WORK INSTRUCTIONS →
a. In the article on the Complex II protein structure, retype the passage between "This discovery is" and "ultra high magnification.", inclusive.
b. According to the article on the Complex II protein structure, what technique did team members from the California Institute of Technology use to image the protein's three-dimensional structure?
c. Proceed with the article on the Complex II protein structure, picking up after its final sentence.
[Opening EXCERPT section]
SFVAMC-UCSF SCIENTISTS SOLVE A KEY PROTEIN STRUCTURE
Completing a decades old quest by biochemists and biophysicists scattered around the world, a multi-institutional team of researchers has discovered the structure of Complex II, a protein essential to the production of energy within cells. Complex II is a generic name for one of the five proteins in the process.
This discovery is important because it increases scientists’ understanding of one of the most fundamental processes of biological systems, says Gary Cecchini, PhD, San Francisco Veterans Affairs Medical Center chief of molecular biology, UC San Francisco research biochemist, and co-principal investigator of the study. According to Cecchini, their findings may also facilitate the development of therapies to correct defects within this essential energy production system.
Team members from the San Francisco Veterans Affairs Medical Center and the University of California, San Francisco crystallized the protein—a critical but painstaking process of trial and error that is essential to be able to view protein structure under ultra high magnification.
Once Complex II was crystallized, team members from the California Institute of Technology imaged its three-dimensional structure with a technique called X-ray crystallography. Armed with this image, biochemists can use computer modeling to unravel the mysteries of Complex II. The results of team’s research are published in the June 18 issue of Science.
[Closing EXCERPT section]
[Opening AVAILABLE DATA section]
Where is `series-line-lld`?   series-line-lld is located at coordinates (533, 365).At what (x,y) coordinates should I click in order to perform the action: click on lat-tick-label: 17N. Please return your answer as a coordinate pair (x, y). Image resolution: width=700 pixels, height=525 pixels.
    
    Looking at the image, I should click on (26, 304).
[Closing AVAILABLE DATA section]
OUTPUTS BY TASK →
a.
This discovery is important because it increases scientists’ understanding of one of the most fundamental processes of biological systems, says Gary Cecchini, PhD, San Francisco Veterans Affairs Medical Center chief of molecular biology, UC San Francisco research biochemist, and co-principal investigator of the study. According to Cecchini, their findings may also facilitate the development of therapies to correct defects within this essential energy production system.
Team members from the San Francisco Veterans Affairs Medical Center and the University of California, San Francisco crystallized the protein—a critical but painstaking process of trial and error that is essential to be able to view protein structure under ultra high magnification.

b. X-ray crystallography.

c.
Every human cell has its own energy source - numerous tiny power plants called mitochondria. These mitochondria use five protein complexes (multi-protein units), collectively known as the respiratory chain, to generate most of our cells’ energy. Basically, Complexes I through IV pass electrons to each other down the chain and eventually to an oxygen molecule. At the same time, at least three of the complexes “pump” protons through the wall of the mitochondria, which produces a gradient of electrical energy.
At the end of the respiratory chain, Complex V uses this newly created energy to produce adenosine triphosphate (ATP). Cells in the body use ATP for fuel by chemically breaking its bonds, which produces energy the cells need to perform their many functions.
“Now that we have a picture of Complex II, we can use this to help fill in gaps in our knowledge of how the mitochondrial respiratory chain functions. This result also should increase our understanding of how molecular defects in the chain may produce damaging oxygen free radicals, which are thought to play a role in disease and the aging process,” says Cecchini.
Since the early 1960s, it has been known that defects within the mitochondria (mitochondrial myopathies) are associated with certain metabolic diseases. More recently, the defects have also been linked to heart failure, aging, and a wide variety of degenerative diseases such as diabetes, Alzheimer’s, and Parkinsonism.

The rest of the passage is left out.